O questionário, com 17 perguntas sobre violência contra a mulher advogada, esteve disponível temporariamente no portal da OAB-RJ. Entre as participantes, 78,6% relataram ter sofrido algum tipo de violência. A violência psicológica foi apontada como a forma mais comum, afetando 85,3% das vítimas.
Os principais agressores mencionados foram parceiros ou ex-parceiros (37,9%) e colegas de profissão (17,2%), destacando como o problema atravessa tanto a esfera íntima quanto o ambiente profissional. A maioria das participantes identificou-se como mulher cisgênero (97,1%), com maior concentração nas faixas etárias de 35 a 45 anos (36,5%) e de 25 a 35 anos (23,5%). Quase metade das advogadas (49,7%) reside na capital fluminense.
A presidente da OAB-RJ, Ana Tereza Basilio, enfatizou a urgência do tema no estado. “Infelizmente, o nosso estado ainda ocupa o segundo lugar no país em casos de violência contra a mulher. É crucial que o poder público dê prioridade para enfrentar este sério problema social e nós, como conexão com a população, vamos lutar por isso”, declarou.
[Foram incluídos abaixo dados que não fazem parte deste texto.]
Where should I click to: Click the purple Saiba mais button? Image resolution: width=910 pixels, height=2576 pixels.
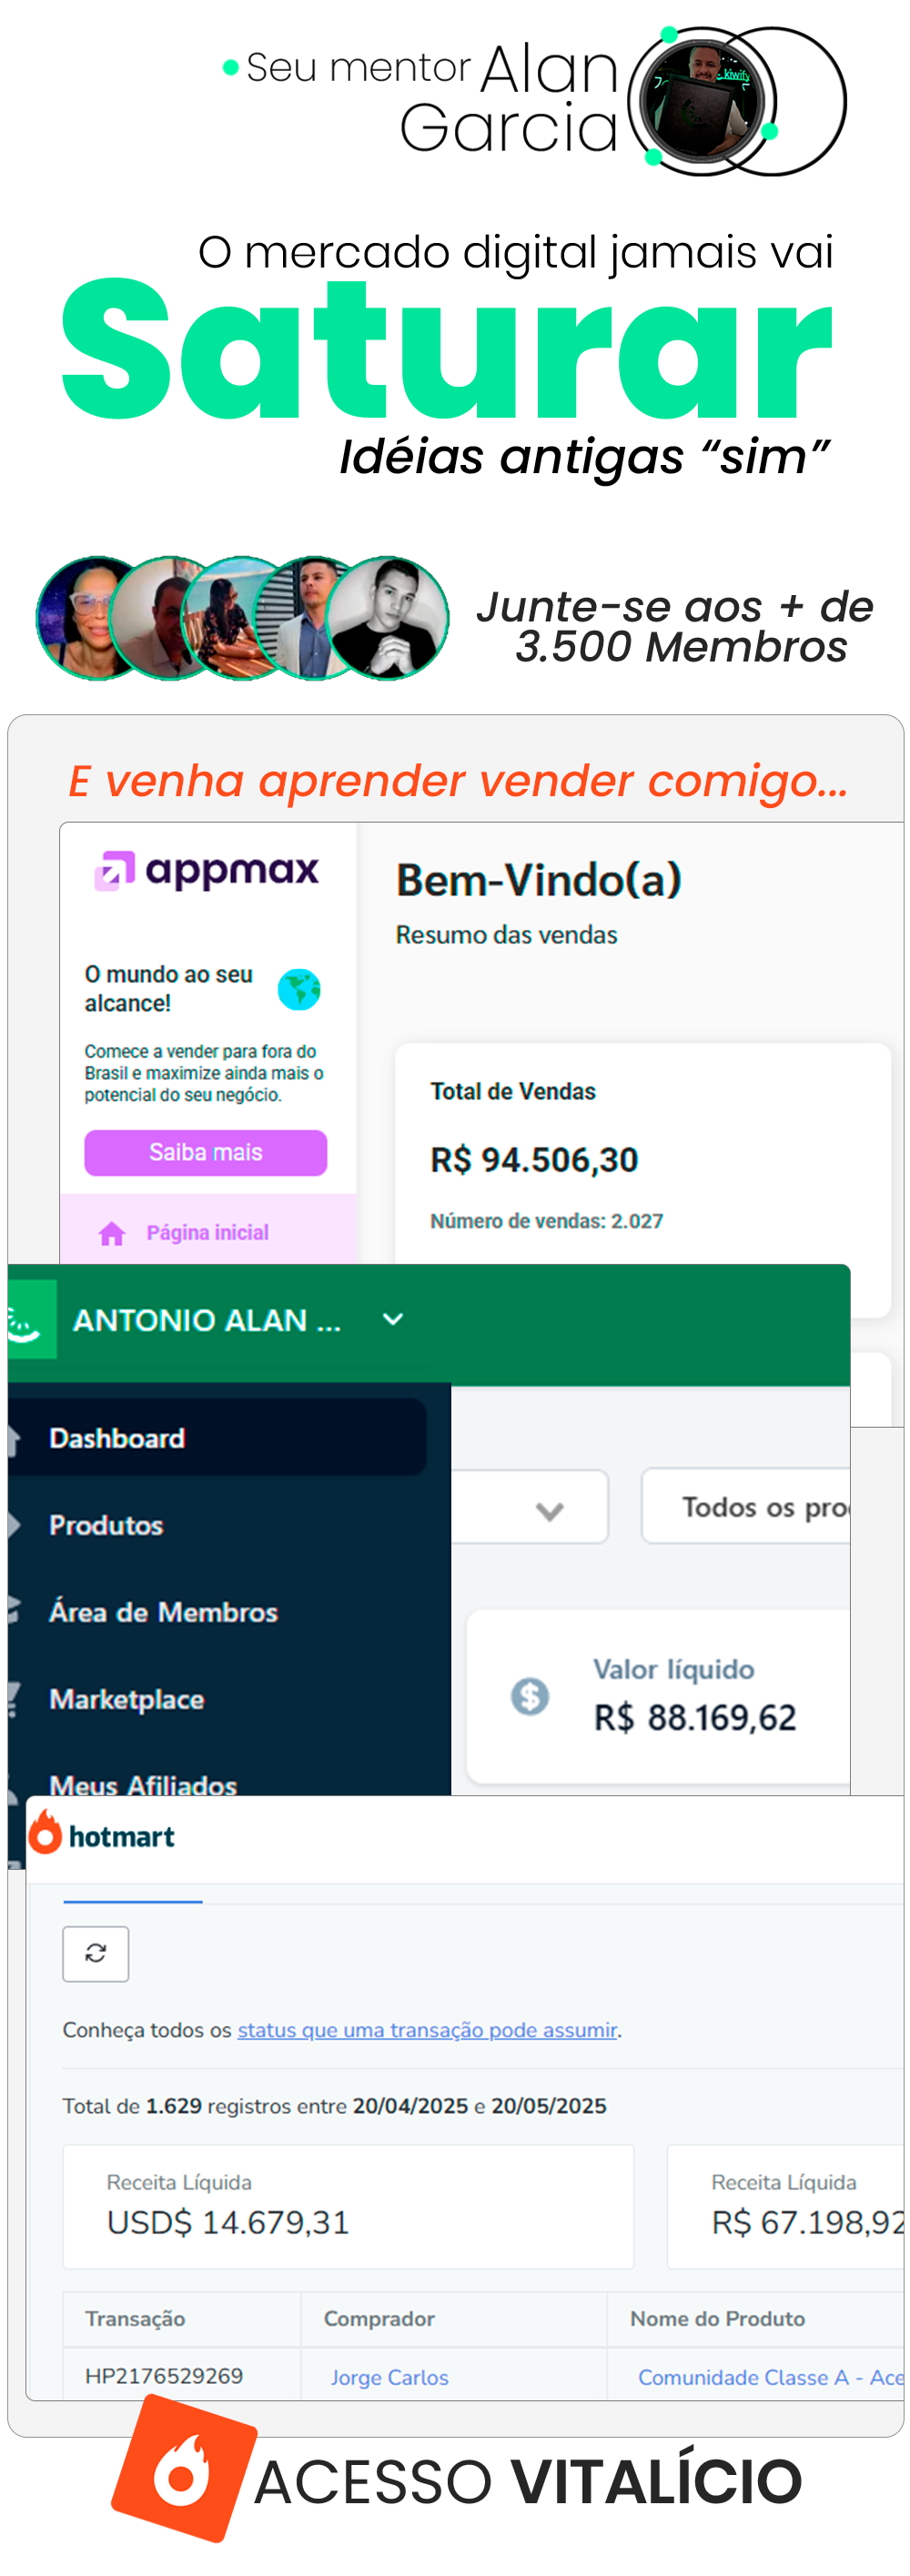pos(205,1152)

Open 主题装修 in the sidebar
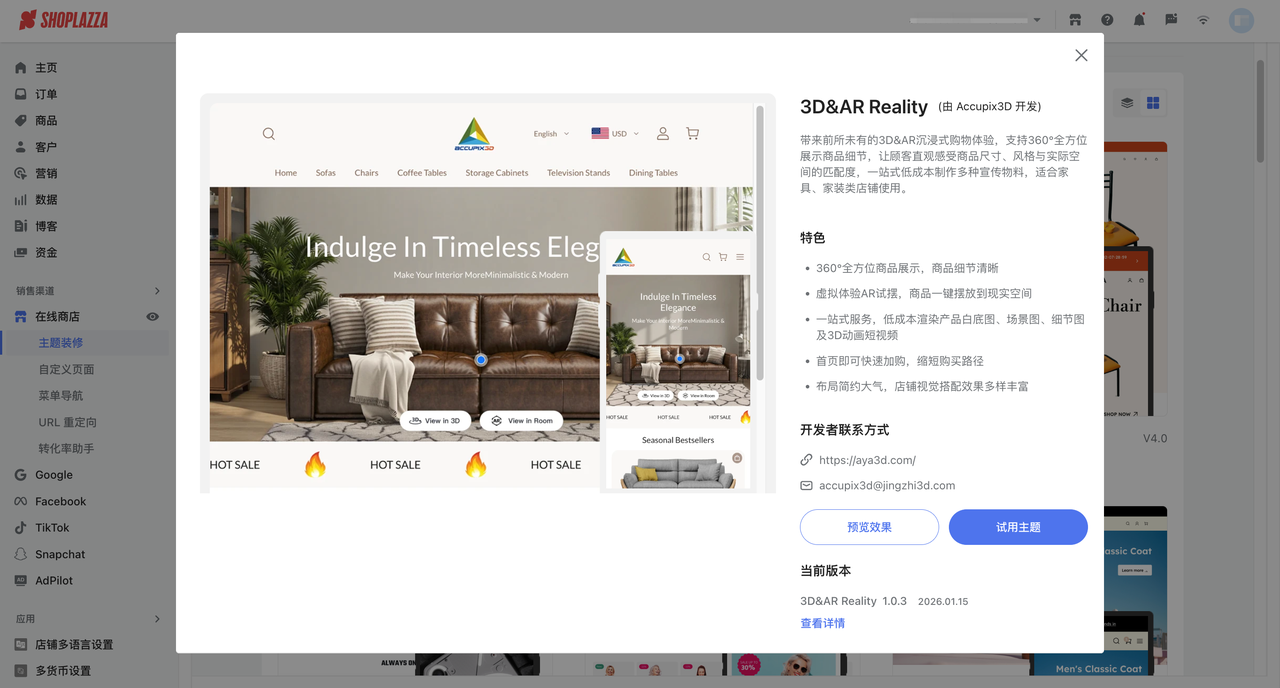click(61, 343)
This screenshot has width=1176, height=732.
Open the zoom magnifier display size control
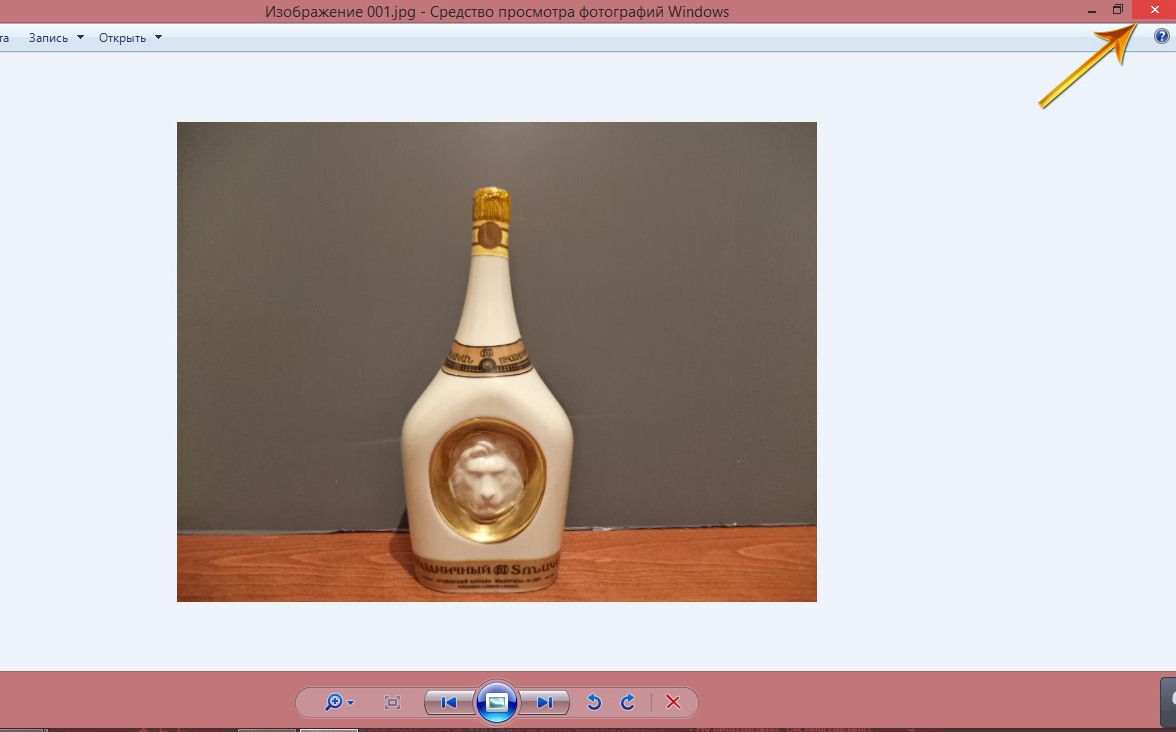tap(339, 703)
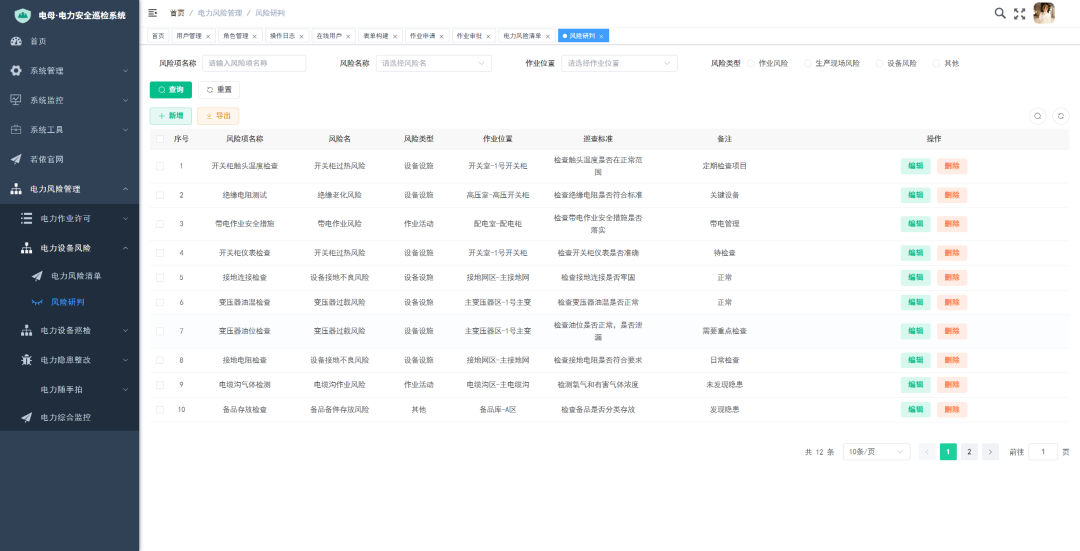Click the green 查询 button

coord(171,90)
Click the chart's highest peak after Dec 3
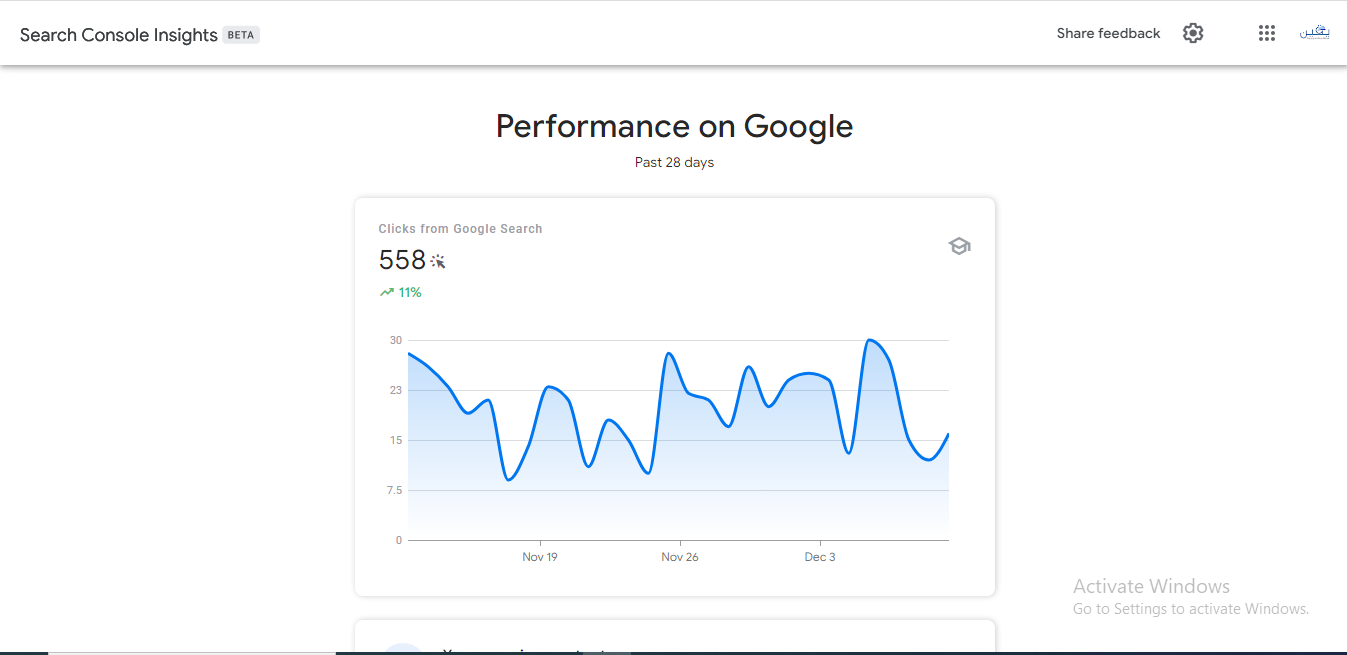The image size is (1347, 655). pyautogui.click(x=870, y=340)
Dados os primeiros resultados, a Ouvidoria da Mulher da OAB-RJ está em processo de identificar cerca de 500 advogadas que concordaram em dialogar com a equipe. O objetivo é oferecer apoio direto e, a partir dessas conversas, estabelecer políticas internas de prevenção, orientação e conscientização para tornar o ambiente profissional mais seguro e acolhedor.
A ouvidora da Mulher da seccional, Andréa Tinoco, resumiu o foco da próxima fase: “Nosso compromisso é transformar esses números em políticas que assegurem um exercício profissional livre de qualquer forma de violência e discriminação. A escuta ativa das advogadas será o centro dessa construção”.
O estudo enfatiza a importância de manter o tema da violência contra a mulher no centro da agenda institucional da OAB-RJ, do sistema de Justiça e do poder público, especialmente quando até mesmo quem tem conhecimento da lei enfrenta obstáculos para denunciar.